▶ What this exercise asks
[1] Rewrite the passage of the text on literature starting at "I’ll leave you" and ending at "than for education?", swapping "snapshot" for "portrait".
[2] According to the text on literature, why do people still read Hemingway and Hawthorne?

▶ Exercise text
++++++++++++++++++++

5. Heritage: literature breeds literature, or at least it tries to dry-hump it at a party after too many glasses of boxed wine. Most literary writing includes homages or references to other works of literature, whether those that inspired it, or those that it stands in opposition to. This is partly a respect thing; a literary writer has to appreciate the work done before, otherwise, how can be pretend to write it ourselves?
6. Specific craft techniques, language, and creative innovation: this is my favorite aspect. Literature is art. It is the fanciful weaving of lumps of letters to create magical stories and worlds and talking unicorn-hippos that explode into chocolate covered coffee beans when they laugh. But it is also about understanding the English language, rolling with and then deliberately breaking convention. It is about knowing what and why you are writing, how it works and how it doesn’t, and having some goddamn fun while you’re at it. Remember, if literature is art, literary writers are artists.
7. Timelessness: literature never dies. If it is great writing that speaks quite astutely to your brief time on this spinning rock of oblivion, someone in the course of history will remember it (or find it) and want to study it. This answers my question from above; people still read Hemingway and Hawthorne because they are worth reading. There is something to learn, be it craft, life lessons, or just how crazy life was back then. More importantly, there will always be something to learn from works of literature. Immortality is between the spines of an amazing book.
8. Philosophical thought: literature provokes us to think and learn and reevaluate why we’re here. It isn’t directly philosophy, but it certainly includes a lot of concepts that overlap. It moves people to action, either within themselves or within their community. Don’t believe me? See: The Communist Manifesto, Uncle Tom’s Cabin, or – I dunno – On The Origin of Species.
9. Authored: a literary writer, even one penning extensively researched nonfiction, is always apparent in their writing. That isn’t to say that all literature has a bias, but it certainly contains and exposes the emotions and intellectual views of its author. A book that didn’t would be dull and lifeless. Sort of like what technical writing and neutral journalism has become today.
10. Challenge: lastly, literature is hard. No one claimed that reading and understanding Tolstoy was easy. A lot of the “best” writing is also the most difficult to read and digest. But that challenge is what leads a reader to learn something new, look at something from a different angle. No one can argue that Joyce’s Ulysses is incredibly challenging to read, but without his stream of consciousness style the modernist movement would have started much later, and creative writing would still be mired in the rigid rules of classical though. Literature pushes the boundaries of what we accept and shows us that difficult isn’t always bad, and that progress comes through hard work.
I’ll leave you with a question: what is your personal writing vision? Do you want your work to embody these elements of literature and stand as a testament to the fragmented prism of human existence, or to be something more fleeting, a snapshot of our lives from the time it was written, meant more for entertainment than for education?
Whatever you choose, it doesn’t matter. Neither is better than the other, as they both have merits and flaws. The key is to write well and write often. Make your writing an extension of your creative mind and do it the best you can. If you do that, you’ll be successful, but more importantly, you’ll be happy.
And remember: Writers are artists. Go make art. Be it finger-painting or Caravaggio. Oh, and have some fun while you’re at it.

++++++++++++++++++++

▶ Raw data
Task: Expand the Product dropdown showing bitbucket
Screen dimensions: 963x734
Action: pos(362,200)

++++++++++++++++++++

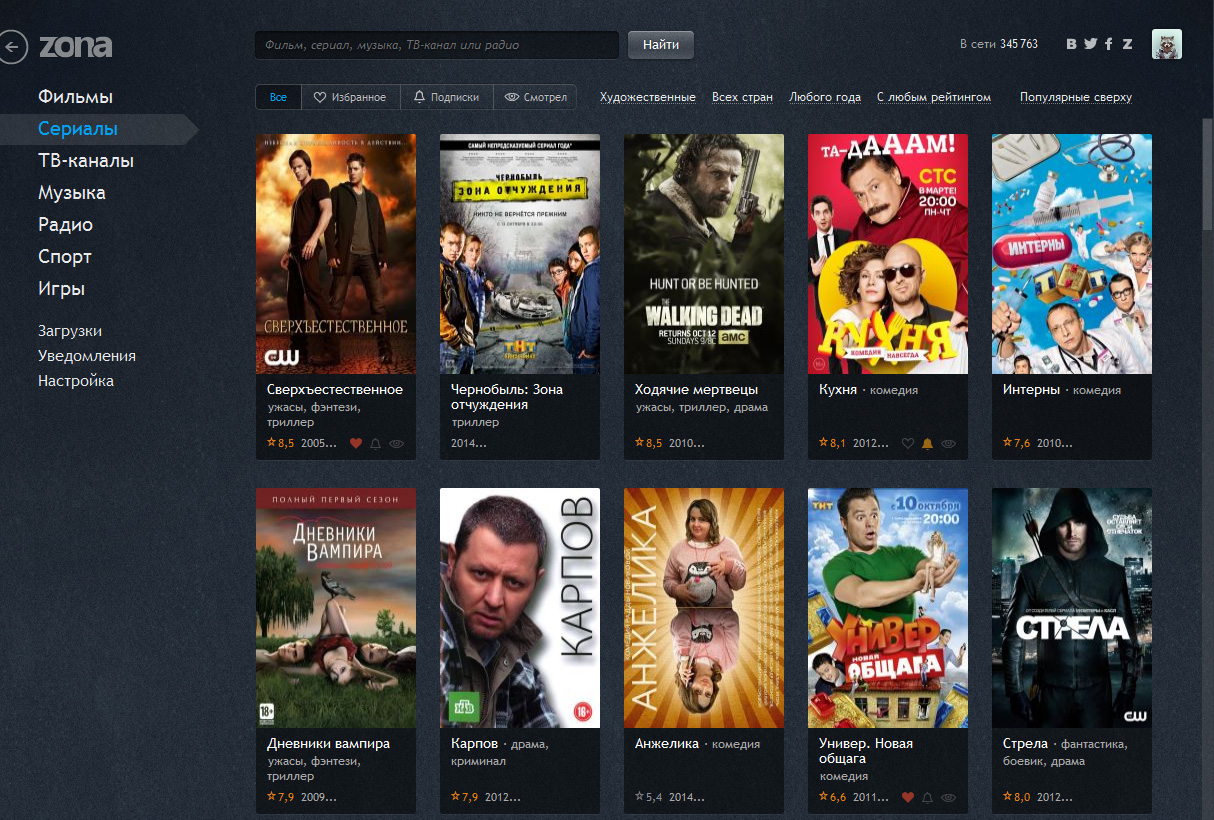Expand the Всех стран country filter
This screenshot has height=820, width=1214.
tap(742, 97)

++++++++++++++++++++

▶ Your written answers
[1]
I’ll leave you with a question: what is your personal writing vision? Do you want your work to embody these elements of literature and stand as a testament to the fragmented prism of human existence, or to be something more fleeting, a portrait of our lives from the time it was written, meant more for entertainment than for education?

[2] Because they are worth reading.